Exploiting these circumstances, certain unknown miscreants / disgruntled landowners have also resorted to unauthorized
dismantling / theft of towers and equipments attached thereto.

The Company, on its part, are taking various mitigation measures to protect its assets such as carrying out additional survey
of its sites, discussion with landowners for convincing them for not resorting to such actions; negotiating with customers /
telecom operators for getting new tenants on such unoccupied towers, deployment of Tower Vigilance Team (TVT), submission
of proposal to lenders for unfeasible sites etc. Strategic deployment of TVT has yielded significant positive outcomes, with the
Company successfully curbing a high number of tower theft incidents.

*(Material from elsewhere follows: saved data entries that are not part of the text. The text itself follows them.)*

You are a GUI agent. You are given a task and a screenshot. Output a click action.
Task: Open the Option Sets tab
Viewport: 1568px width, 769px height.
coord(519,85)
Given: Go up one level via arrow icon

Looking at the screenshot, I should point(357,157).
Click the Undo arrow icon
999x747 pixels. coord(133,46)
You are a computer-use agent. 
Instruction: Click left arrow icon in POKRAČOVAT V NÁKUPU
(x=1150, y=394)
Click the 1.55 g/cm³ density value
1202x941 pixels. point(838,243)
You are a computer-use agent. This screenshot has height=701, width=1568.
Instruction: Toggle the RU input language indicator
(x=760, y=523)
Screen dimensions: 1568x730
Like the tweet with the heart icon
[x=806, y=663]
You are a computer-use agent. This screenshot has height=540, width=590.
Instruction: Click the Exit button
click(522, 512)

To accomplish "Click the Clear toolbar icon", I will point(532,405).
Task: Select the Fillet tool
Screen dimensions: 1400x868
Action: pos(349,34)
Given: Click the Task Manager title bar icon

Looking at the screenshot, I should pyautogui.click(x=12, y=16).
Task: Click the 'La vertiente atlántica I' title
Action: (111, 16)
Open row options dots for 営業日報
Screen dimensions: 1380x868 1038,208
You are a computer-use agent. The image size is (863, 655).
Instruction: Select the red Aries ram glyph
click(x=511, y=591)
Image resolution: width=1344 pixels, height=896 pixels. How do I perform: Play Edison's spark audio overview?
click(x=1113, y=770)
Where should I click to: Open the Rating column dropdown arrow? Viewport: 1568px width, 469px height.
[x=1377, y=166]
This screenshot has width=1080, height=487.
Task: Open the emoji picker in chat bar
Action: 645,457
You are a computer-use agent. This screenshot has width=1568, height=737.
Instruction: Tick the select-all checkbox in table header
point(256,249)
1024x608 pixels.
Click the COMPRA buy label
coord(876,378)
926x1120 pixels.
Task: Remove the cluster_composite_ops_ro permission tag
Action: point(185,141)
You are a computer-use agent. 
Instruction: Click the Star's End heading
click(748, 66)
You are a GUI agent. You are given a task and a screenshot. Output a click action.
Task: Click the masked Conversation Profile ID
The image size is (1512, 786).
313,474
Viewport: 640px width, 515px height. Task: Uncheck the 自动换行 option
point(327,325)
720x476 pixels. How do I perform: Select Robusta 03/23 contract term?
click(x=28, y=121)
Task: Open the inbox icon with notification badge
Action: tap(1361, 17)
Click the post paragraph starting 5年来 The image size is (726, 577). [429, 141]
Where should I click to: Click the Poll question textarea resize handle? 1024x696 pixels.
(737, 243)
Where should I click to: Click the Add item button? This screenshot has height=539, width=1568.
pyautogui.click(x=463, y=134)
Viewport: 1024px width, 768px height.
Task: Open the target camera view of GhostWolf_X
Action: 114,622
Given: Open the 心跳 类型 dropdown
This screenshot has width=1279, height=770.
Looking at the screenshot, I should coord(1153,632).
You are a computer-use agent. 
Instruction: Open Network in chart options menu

Despite continuous efforts of the Company, its Board of Directors and the management to protect its assets, 363 sites got
dismantled during the financial year ended March 31, 2025 out of unoccupied sites. The Company continues to pursue
its insurance claims and appropriate actions against the landlords / unknown miscreants including filing FIR, wherever
applicable.

Need for restructuring of debt

Due to the unprecedented shutdowns / bankruptcies and consolidation in telecom sector over past 8-9 years, the Companys
debt has become unsustainable necessitating urgent restructuring to bring it to a sustainable level. The Company believes that
lenders need to restructure the debt in time bound manner after completing TEV study as per Reserve Bank of Indias guidelines
and accordingly continues to actively engage with its lenders to arrive at mutual acceptable resolution.

Since 2010, the Company has repaid an aggregate of approximately 19,348 crores to its lenders towards debt servicing, in
cash and equity conversions. This demonstrates the Companys consistent efforts to maximize recovery for lenders, despite the
prolonged challenges faced by the telecom sector.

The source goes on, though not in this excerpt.